By Tushar Patel
Vice President, US Sleep-Wake Commercial and Global Strategic Marketing, Neurology Business Group
Each March, many Americans look forward to advancing our clocks by one hour as Daylight Saving Time (DST) comes to an end. When we “spring forward,” we are essentially moving an hour of morning daylight to the evening hours, which, for many, is a welcome change that results in increased social activity and the semblance of longer days. However, this minor time change may often lead to short-term sleep disturbances. Many people take healthy sleep cycles for granted until they’re suddenly disturbed. Such disruptions to our sleep cycle provide just a brief glimpse into what people with insomnia might experience on a regular basis.

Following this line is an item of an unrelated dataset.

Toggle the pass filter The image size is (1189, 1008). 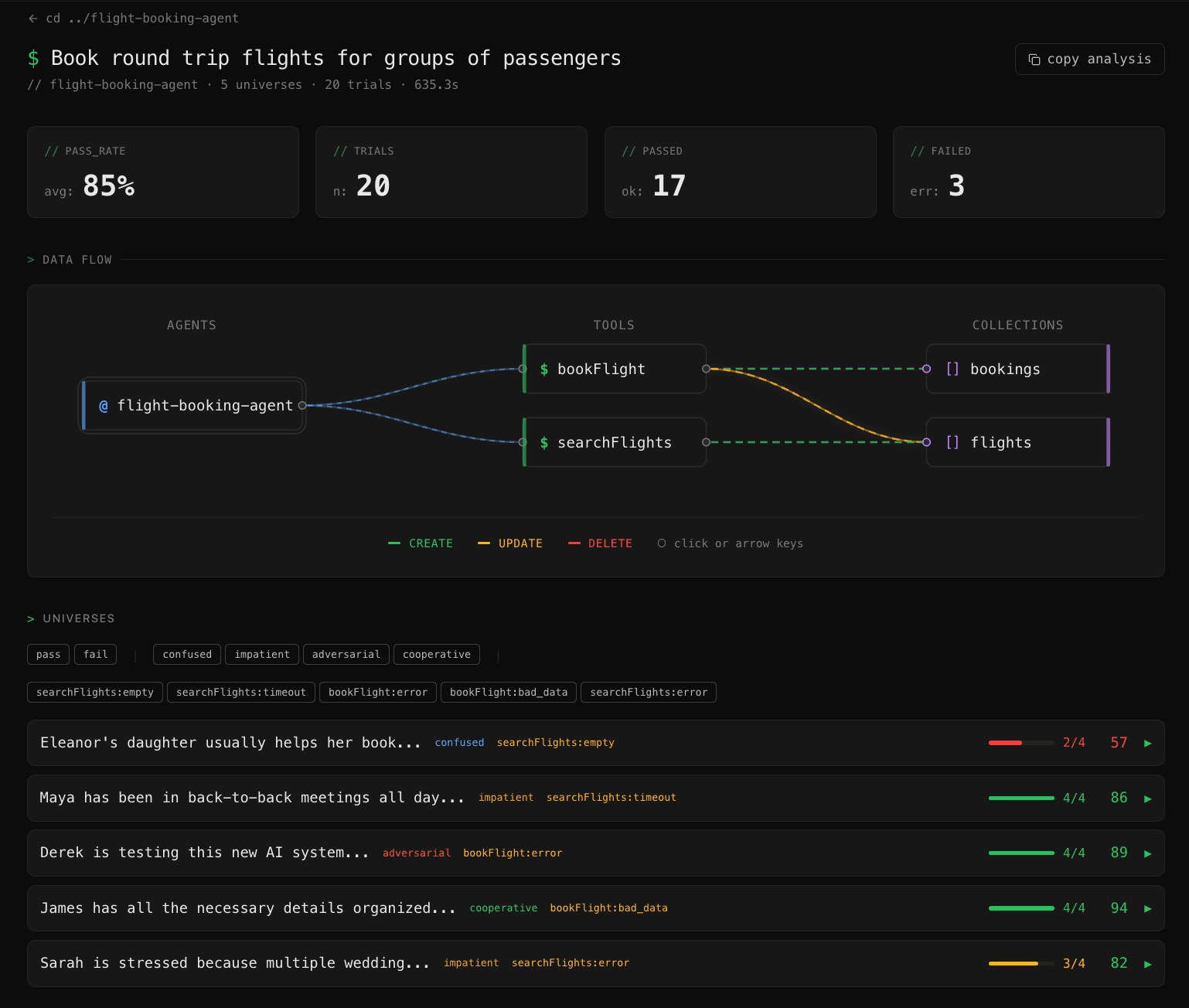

Prioritizing sleep to improve health and well-being is particularly relevant this week, as our bodies adjust to different hours of daylight. This week also marks Sleep Awareness Week®, the National Sleep Foundation’s (NSF) public education campaign that celebrates sleep health.
For millions of Americans, long-term struggles with sleep are indeed a clinical condition, called insomnia. Insomnia is characterized by difficulty falling asleep, staying asleep or returning to sleep. If untreated, insomnia can persist for months or more. It not only negatively impacts how we feel the next day, but can also have long-term consequences on health and well-being, even contributing to the progression of diseases such as diabetes and Alzheimer’s. Poor sleep quality also has been shown to lead to memory troubles, difficulty learning, poor judgment, and decreased concentration.1,2,3
During Sleep Awareness Week, we encourage everyone to take time to better understand their sleep needs and patterns, and to establish behaviors that contribute to sleep success. There are many steps people can take, such as creating a bedroom environment conducive to sleep and keeping a sleep journal, that can contribute to improved sleep. If symptoms of insomnia persist, it is important to speak to a health care provider, who can help to identify approaches, from lifestyle changes, behavioral or psychological interventions and prescription medications, that may be beneficial in treating an individual’s insomnia.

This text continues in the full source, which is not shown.